++++ Records for this task ++++
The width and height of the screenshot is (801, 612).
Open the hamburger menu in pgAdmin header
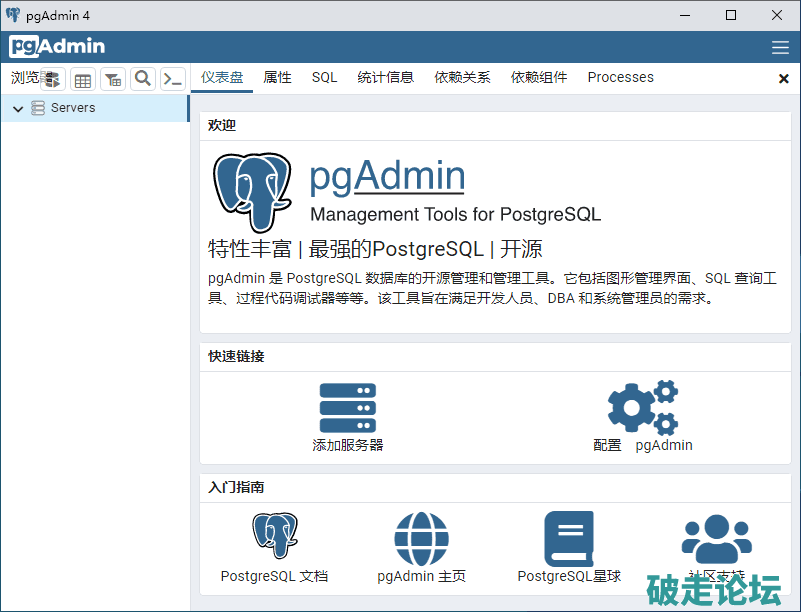(780, 47)
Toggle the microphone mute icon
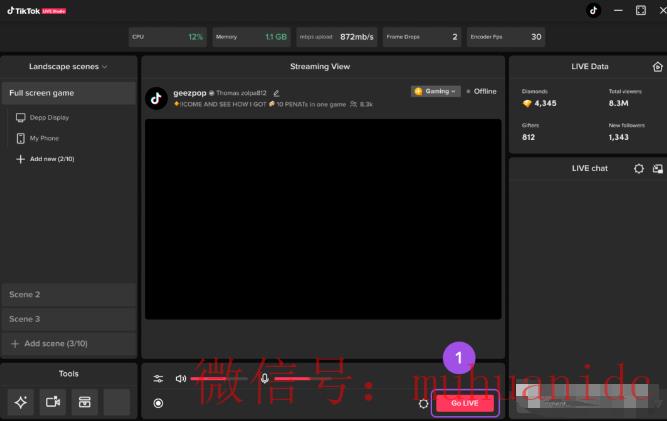This screenshot has height=421, width=667. (x=265, y=378)
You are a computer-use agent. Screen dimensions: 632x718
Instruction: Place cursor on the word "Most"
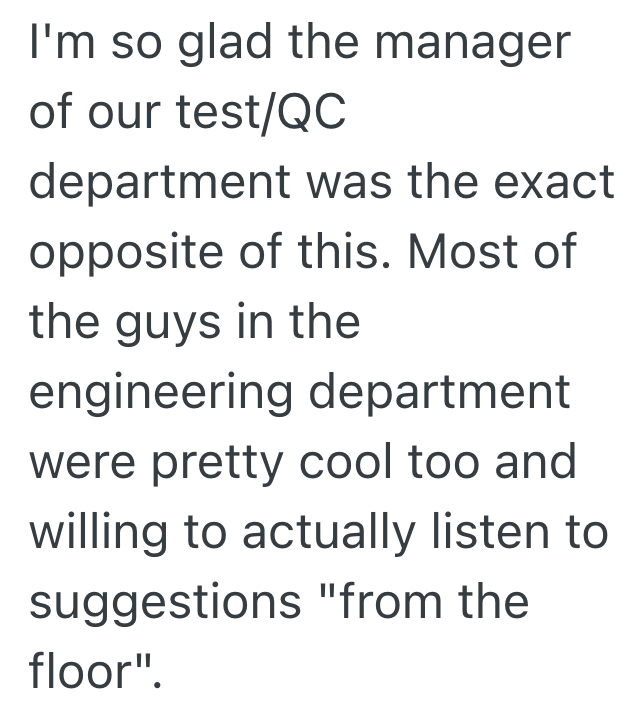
++++
* Exercise brief: Convert the lines of all the records above into a numbered list, skipping any blank lines and leaving out the pictures.

* Solution below:
1. The width and height of the screenshot is (801, 612).
2. Open the hamburger menu in pgAdmin header
3. (780, 47)
4. Toggle the microphone mute icon
5. This screenshot has height=421, width=667. (x=265, y=378)
6. You are a computer-use agent. Screen dimensions: 632x718
7. Instruction: Place cursor on the word "Most"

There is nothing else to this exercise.